◆ What to produce: Restate the entries below without a single change.

Records from a data collection:

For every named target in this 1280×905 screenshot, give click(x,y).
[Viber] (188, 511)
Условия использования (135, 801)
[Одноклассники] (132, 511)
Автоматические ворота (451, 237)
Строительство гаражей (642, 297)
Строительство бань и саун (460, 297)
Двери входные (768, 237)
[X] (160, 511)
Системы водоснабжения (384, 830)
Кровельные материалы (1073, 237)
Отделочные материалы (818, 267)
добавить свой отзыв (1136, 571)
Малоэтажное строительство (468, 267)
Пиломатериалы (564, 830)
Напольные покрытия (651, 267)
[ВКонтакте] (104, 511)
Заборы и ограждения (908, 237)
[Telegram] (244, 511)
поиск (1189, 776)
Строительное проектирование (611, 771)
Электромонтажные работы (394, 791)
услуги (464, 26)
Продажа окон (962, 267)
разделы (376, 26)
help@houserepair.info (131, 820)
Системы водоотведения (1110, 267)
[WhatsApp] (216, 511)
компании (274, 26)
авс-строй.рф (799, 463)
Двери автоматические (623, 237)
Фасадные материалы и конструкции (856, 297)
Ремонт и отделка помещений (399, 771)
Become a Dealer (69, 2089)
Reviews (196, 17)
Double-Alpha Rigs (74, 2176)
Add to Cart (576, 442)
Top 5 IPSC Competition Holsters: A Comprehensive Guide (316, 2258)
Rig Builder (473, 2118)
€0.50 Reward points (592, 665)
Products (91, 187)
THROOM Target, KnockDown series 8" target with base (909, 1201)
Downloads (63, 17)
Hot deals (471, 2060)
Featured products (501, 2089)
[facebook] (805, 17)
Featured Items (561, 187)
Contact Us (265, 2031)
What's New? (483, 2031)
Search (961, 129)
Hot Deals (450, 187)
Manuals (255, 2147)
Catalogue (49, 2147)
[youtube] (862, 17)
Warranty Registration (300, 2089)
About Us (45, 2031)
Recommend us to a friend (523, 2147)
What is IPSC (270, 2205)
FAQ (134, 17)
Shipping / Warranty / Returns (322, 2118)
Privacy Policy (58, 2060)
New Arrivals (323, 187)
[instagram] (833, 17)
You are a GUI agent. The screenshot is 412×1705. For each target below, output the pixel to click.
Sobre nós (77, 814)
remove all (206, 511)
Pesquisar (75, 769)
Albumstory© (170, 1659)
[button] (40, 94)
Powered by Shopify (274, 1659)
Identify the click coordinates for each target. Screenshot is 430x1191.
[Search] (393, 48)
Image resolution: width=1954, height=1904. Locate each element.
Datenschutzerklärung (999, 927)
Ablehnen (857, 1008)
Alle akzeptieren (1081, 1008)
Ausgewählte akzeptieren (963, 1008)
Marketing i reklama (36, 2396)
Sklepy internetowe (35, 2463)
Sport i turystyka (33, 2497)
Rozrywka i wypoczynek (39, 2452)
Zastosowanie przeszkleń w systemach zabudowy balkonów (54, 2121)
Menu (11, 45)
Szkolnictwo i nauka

◆ Exercise solution:
For every named target in this 1280×905 screenshot, give click(x,y).
[Viber] (188, 511)
Условия использования (135, 801)
[Одноклассники] (132, 511)
Автоматические ворота (451, 237)
Строительство гаражей (642, 297)
Строительство бань и саун (460, 297)
Двери входные (768, 237)
[X] (160, 511)
Системы водоснабжения (384, 830)
Кровельные материалы (1073, 237)
Отделочные материалы (818, 267)
добавить свой отзыв (1136, 571)
Малоэтажное строительство (468, 267)
Пиломатериалы (564, 830)
Напольные покрытия (651, 267)
[ВКонтакте] (104, 511)
Заборы и ограждения (908, 237)
[Telegram] (244, 511)
поиск (1189, 776)
Строительное проектирование (611, 771)
Электромонтажные работы (394, 791)
услуги (464, 26)
Продажа окон (962, 267)
разделы (376, 26)
help@houserepair.info (131, 820)
Системы водоотведения (1110, 267)
[WhatsApp] (216, 511)
компании (274, 26)
авс-строй.рф (799, 463)
Двери автоматические (623, 237)
Фасадные материалы и конструкции (856, 297)
Ремонт и отделка помещений (399, 771)
Become a Dealer (69, 2089)
Reviews (196, 17)
Double-Alpha Rigs (74, 2176)
Add to Cart (576, 442)
Top 5 IPSC Competition Holsters: A Comprehensive Guide (316, 2258)
Rig Builder (473, 2118)
€0.50 Reward points (592, 665)
Products (91, 187)
THROOM Target, KnockDown series 8" target with base (909, 1201)
Downloads (63, 17)
Hot deals (471, 2060)
Featured products (501, 2089)
[facebook] (805, 17)
Featured Items (561, 187)
Contact Us (265, 2031)
What's New? (483, 2031)
Search (961, 129)
Hot Deals (450, 187)
Manuals (255, 2147)
Catalogue (49, 2147)
[youtube] (862, 17)
Warranty Registration (300, 2089)
About Us (45, 2031)
Recommend us to a friend (523, 2147)
What is IPSC (270, 2205)
FAQ (134, 17)
Shipping / Warranty / Returns (322, 2118)
Privacy Policy (58, 2060)
New Arrivals (323, 187)
[instagram] (833, 17)
You are a GUI agent. The screenshot is 412×1705. For each target below, output the pixel to click.
Sobre nós (77, 814)
remove all (206, 511)
Pesquisar (75, 769)
Albumstory© (170, 1659)
[button] (40, 94)
Powered by Shopify (274, 1659)
Identify the click coordinates for each target. Screenshot is 430x1191.
[Search] (393, 48)
Image resolution: width=1954, height=1904. Locate each element.
Datenschutzerklärung (999, 927)
Ablehnen (857, 1008)
Alle akzeptieren (1081, 1008)
Ausgewählte akzeptieren (963, 1008)
Marketing i reklama (36, 2396)
Sklepy internetowe (35, 2463)
Sport i turystyka (33, 2497)
Rozrywka i wypoczynek (39, 2452)
Zastosowanie przeszkleń w systemach zabudowy balkonów (54, 2121)
Menu (11, 45)
Szkolnictwo i nauka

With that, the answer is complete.